TASKS AND EXERCISES -
a: In the forum thread about Spirit's photos, why did Spirit not get a bath before the pictures were taken?
b: Write the next part of the forum thread about Spirit's photos, starting after its final sentence.

# Updated pictures of Spirit <3



## StarRidgeAcres (Jun 3, 2010)

First of all I would like to thank Julie Miller and her family for hosting us during this photo shoot. It was without a doubt the most gorgeous setting I could ever have hoped for for Spirit's pictures. The lodge where we stayed in an adorable cabin was just so beautiful. But the setting where we took the pictures was just breathtaking! It was my dream home!! Thanks again Jules!






Now for the pictures. I ended up with 36 of them, but here a few to share. I'm still looking through them all so I'm not sure these are my favorites but time will tell. For those that aren't familiar with him, this is Ten Ls Spirits Afterglow. He's 9 years old in these pictures and was taken straight from the pasture, clipped (no bath, it was too cold in MO), threw Corona's old show halter on him and we took the pics. I loved him when he was at Seahorse Farm and I still, to this day, can't believe he's mine. I can't help but think he belongs at a bigger farm where he can have access to a larger variety of mares, but for now he's ALL MINE!




















Thank you for looking at my boy!


----------



## StarRidgeAcres (Jun 3, 2010)

A couple more...


----------



## wrs (Jun 3, 2010)

Very nice pictures & a very handsome guy you have there. I'd be proud of him too.


----------



## targetsmom (Jun 3, 2010)

Very, very nice!!! Horse and pictures!!! I love the first one especially but they are all gorgeous.


----------



## ontherisefarm (Jun 3, 2010)

gorgeous photos of a gorgeous horse...He is really something to be proud of....


----------



## Allure Ranch (Jun 3, 2010)

_Parmela the Liz pics look great and "Spirit" looks FABULOUS....._


----------



## AnnaC (Jun 3, 2010)

You have every right to feel thrilled that he is yours - he is beautiful





Any time you dont want him any more .................





Anna


----------



## cretahillsgal (Jun 4, 2010)

Thanks Parmela! I cant wait to show these pics to my family.



It seems this house gets used for tons of photoshoots, but this is the first time it has been used for horses.



Its hard to believe that something so beautiful is located in the very SW corner of OK where most people think it is ugly. LOL!

You picked some of my favorite shots of him! Though I have to say ALL of his shots were great! Its hard to believe he is 8 years old in these pics.

I cannot wait to see the foals that he gives me next year.

DATASET CONTENT -
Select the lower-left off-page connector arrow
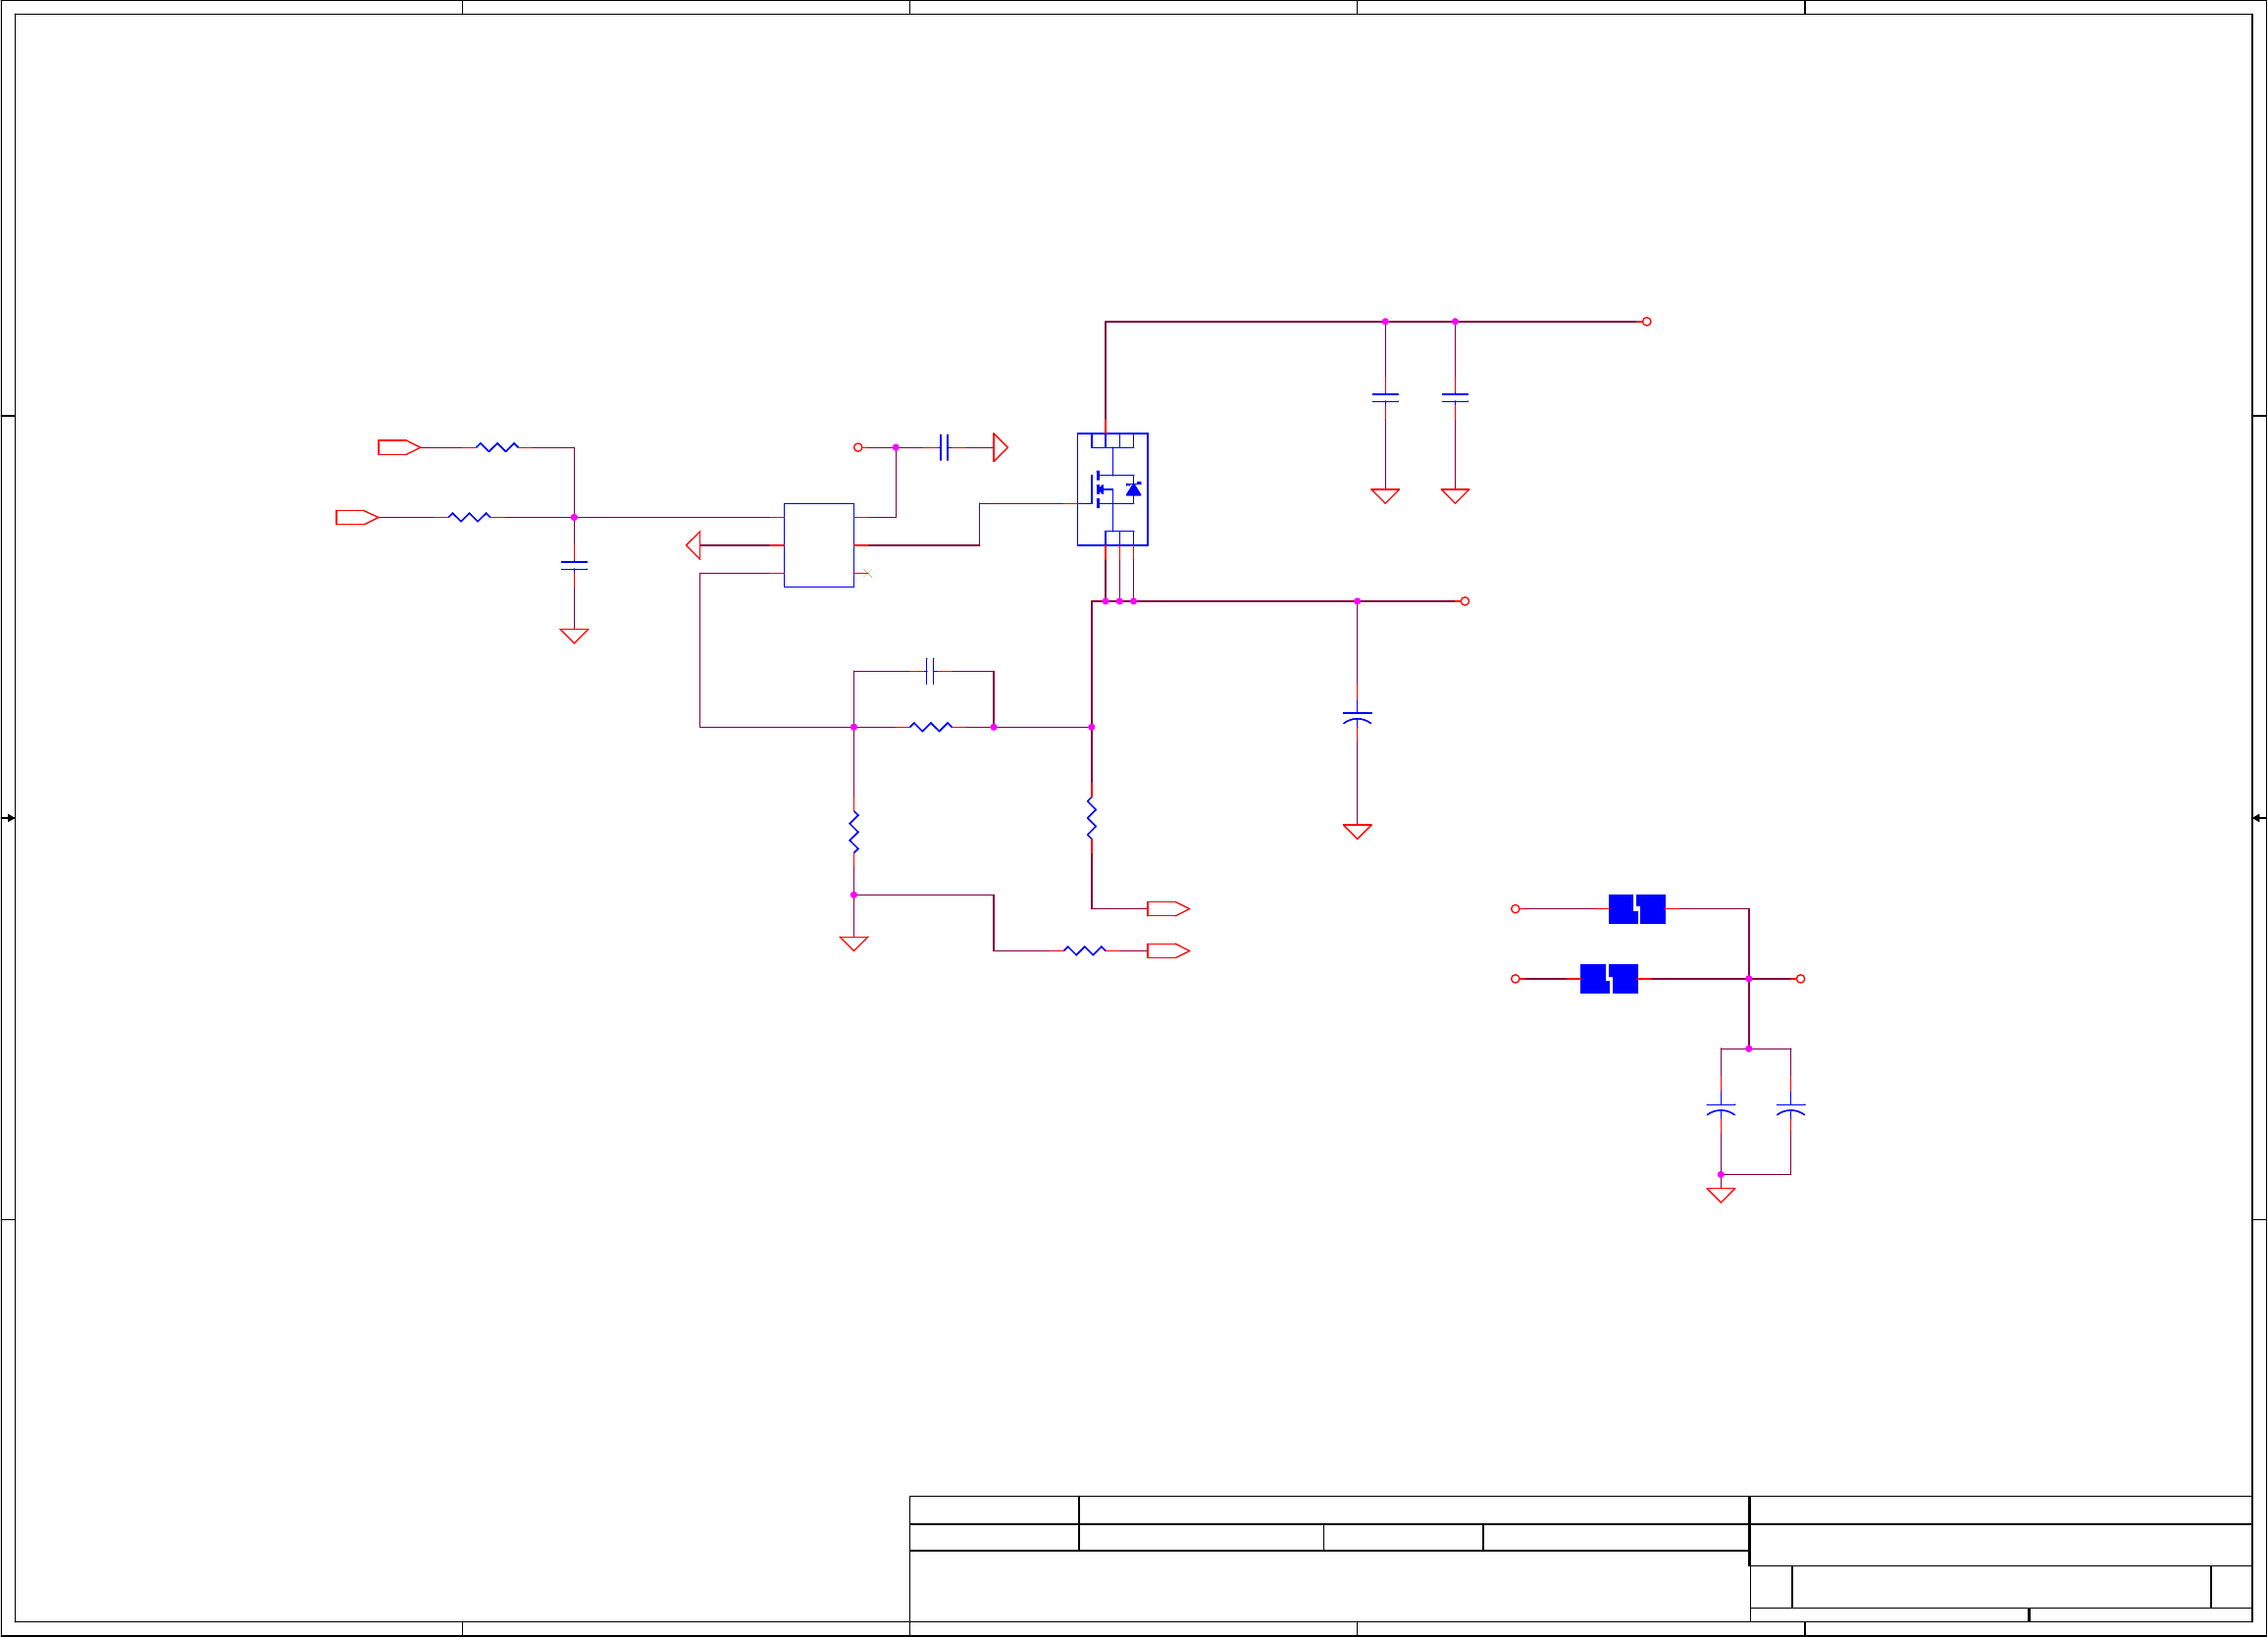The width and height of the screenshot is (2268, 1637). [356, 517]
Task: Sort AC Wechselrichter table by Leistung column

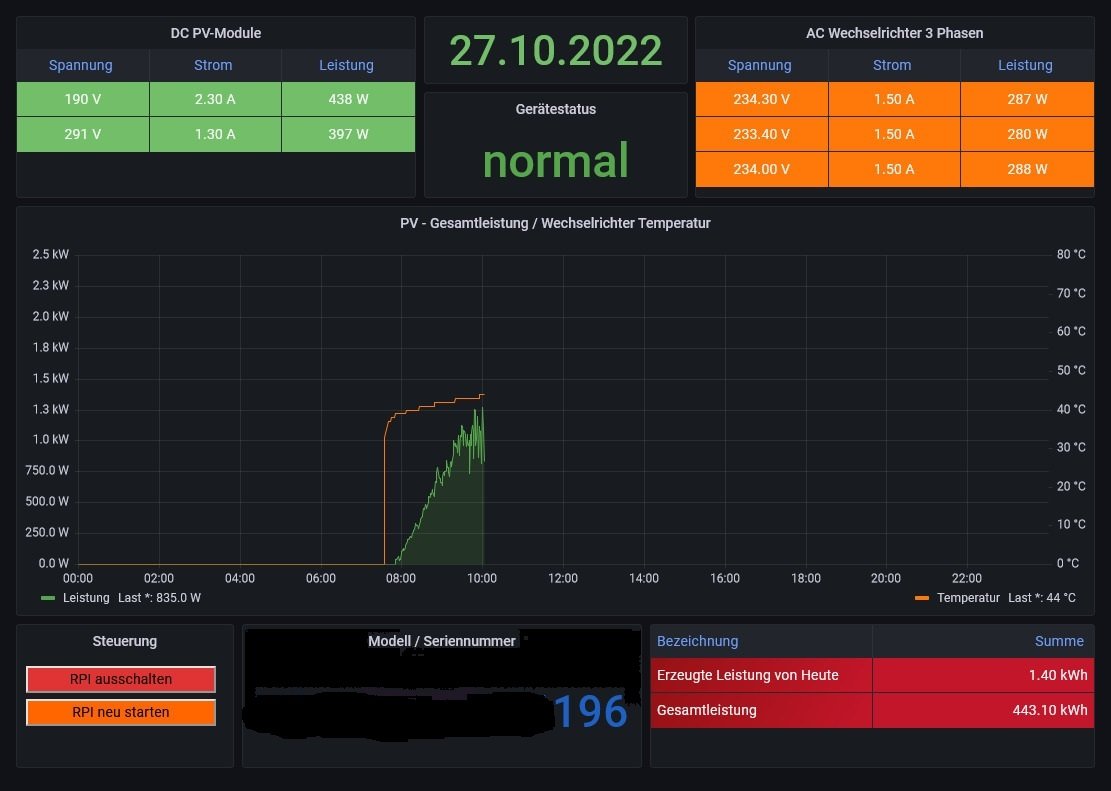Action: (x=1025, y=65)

SOLVED TASKS -
a: He skipped the bath because it was too cold in MO, so he was clipped and photographed straight from the pasture.

b:
----------



## Leeana (Jun 4, 2010)

Absolutely AMAZING!!!!!!!


----------



## Irish Hills Farm (Jun 4, 2010)

He looks fabulous Parmela!!


----------



## Becky (Jun 4, 2010)

Fabulous pictures!


----------



## little lady (Jun 4, 2010)

How do you chose from such stunning pics!



He is beautiful!


----------



## RockRiverTiff (Jun 4, 2010)

Wowzers! He sure cleans up nice! That's true beauty.


----------



## love_casper (Jun 4, 2010)

WOW! He is so gorgeous!


----------



## StarRidgeAcres (Jun 4, 2010)

Thank you all very much! It really has made my day to read all your nice and supportive comments.

This last year has really been draining on me. My work as suffered, the care of my horses has suffered, I've really lost my ability to concentrate, there were days when I did nothing but cry the entire day away. At times I cursed having the horses because it was 18 degrees outside and a waterline burst and I had to carry literally hundreds of gallons of water each day to the horses. So many times I just sat in the barn and cried and wondered if I could really do it by myself.

Well, things are better now. I still have days that I just don't know how I'm going to do it, but for the most part I'm really trying to remember what I loved about the horses and the joy they brought me each and every day. Seeing these pictures of Spirit reminded me why I do this. I love looking at these beautiful creatures and I love their unique personalities and antics.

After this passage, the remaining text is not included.